Landapotheken

Opfer künftiger Klimapolitik?


Prof. Dr. Reinhard Herzog

Unbemerkt vom überwiegenden Teil der Bevölkerung erfolgen peu à peu Weichenstellungen, deren langfristige infrastrukturelle Auswirkungen noch kaum zu ermessen sind. Erste Publikationen in Massenmedien lüften jedoch langsam den Schleier von im Grunde lange bekannten Fakten. Worum geht es?

Die Tageszeitung "Die WELT" titelte unlängst online: "Hört auf, Häuser zu bauen!" Die "Häuslebauer" geraten nun als Klimasünder ins Fadenkreuz, trotz aller bereits heute bestehenden Auflagen. Regional werden Neubaugebiete schon seit Längerem nur noch sehr restriktiv ausgewiesen. Zu Recht? Schauen wir auf die Zahlen.

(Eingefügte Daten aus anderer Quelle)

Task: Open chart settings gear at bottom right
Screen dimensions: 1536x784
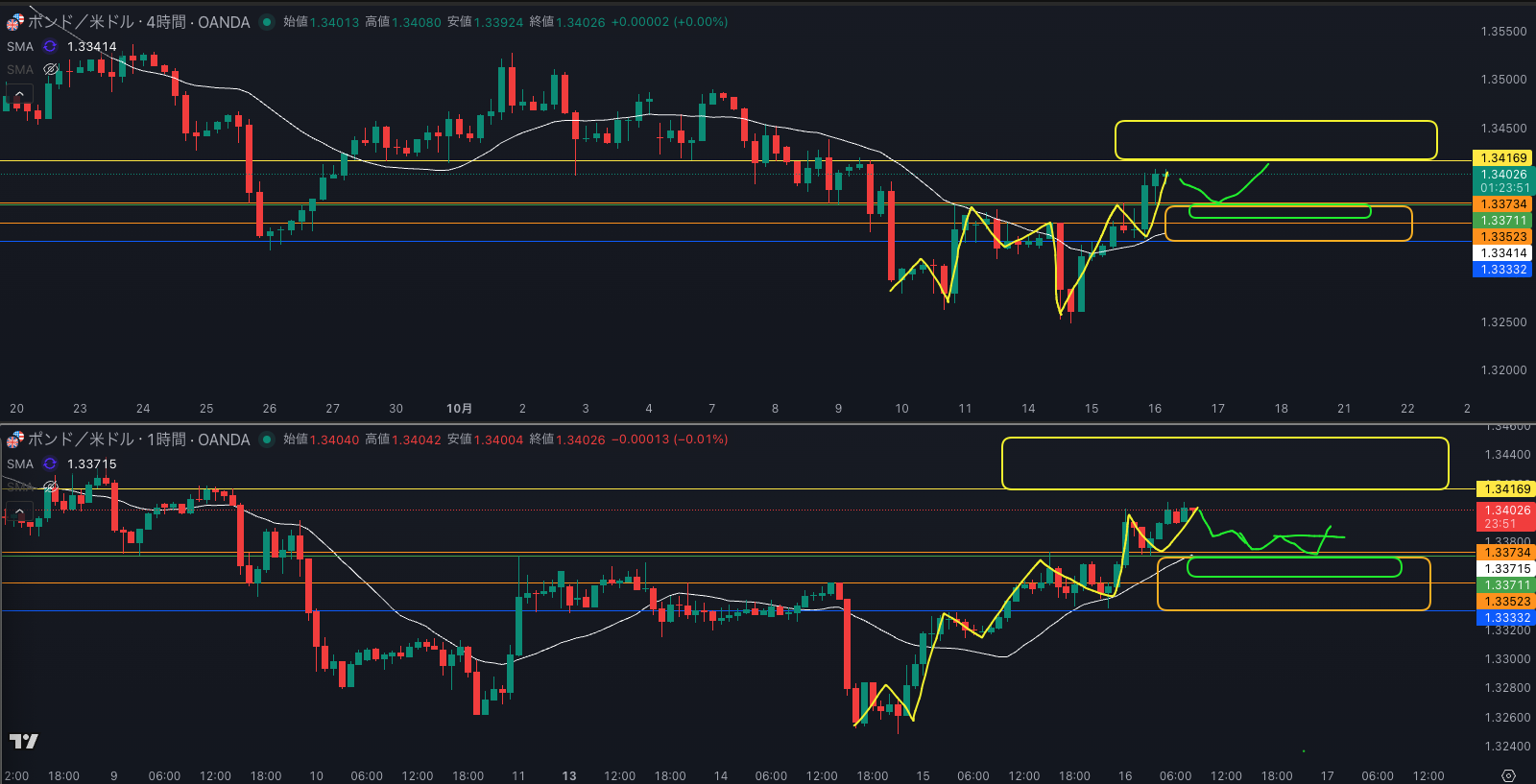Action: [x=1508, y=775]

Unser Brutto-End-Energieverbrauch entfällt zu jeweils etwa 30% auf die gesamte Mobilität und die Industrie (Quelle: Umweltbundesamt). Die Haushalte steuern 25% bei, die restlichen 15% entfallen auf Handel und Gewerbe. Erneuerbare Energien haben einen Anteil von 18% (und 15%, wenn man die tatsächlich eingesetzte Primärenergie betrachtet). Schaut man nur auf den Stromverbrauch, beträgt der "regenerative" Anteil im Jahresdurchschnitt dagegen inzwischen gut 40% – mit bekanntermaßen enormen Spitzen und Tiefen. Es ist noch lange nicht alles elektrisch machbar, auch wenn die Elektrifizierung stark voranschreitet. Speziell in den Haushalten speist sich der Energieverbrauch zu rund 60% direkt aus fossilen Energieträgern (vor allem für die Heizung), indirekt kommen durch (heute noch) fossile Strom- und Fernwärmegewinnung knapp 20% obenauf. Damit sind die Haushalte für aktuell etwa 20% des gesamten Endenergiebedarfs verantwortlich, der noch mittels "böser" fossiler Energieträger gewonnen wird. Es verwundert deswegen nicht, dass sie in den Fokus rücken.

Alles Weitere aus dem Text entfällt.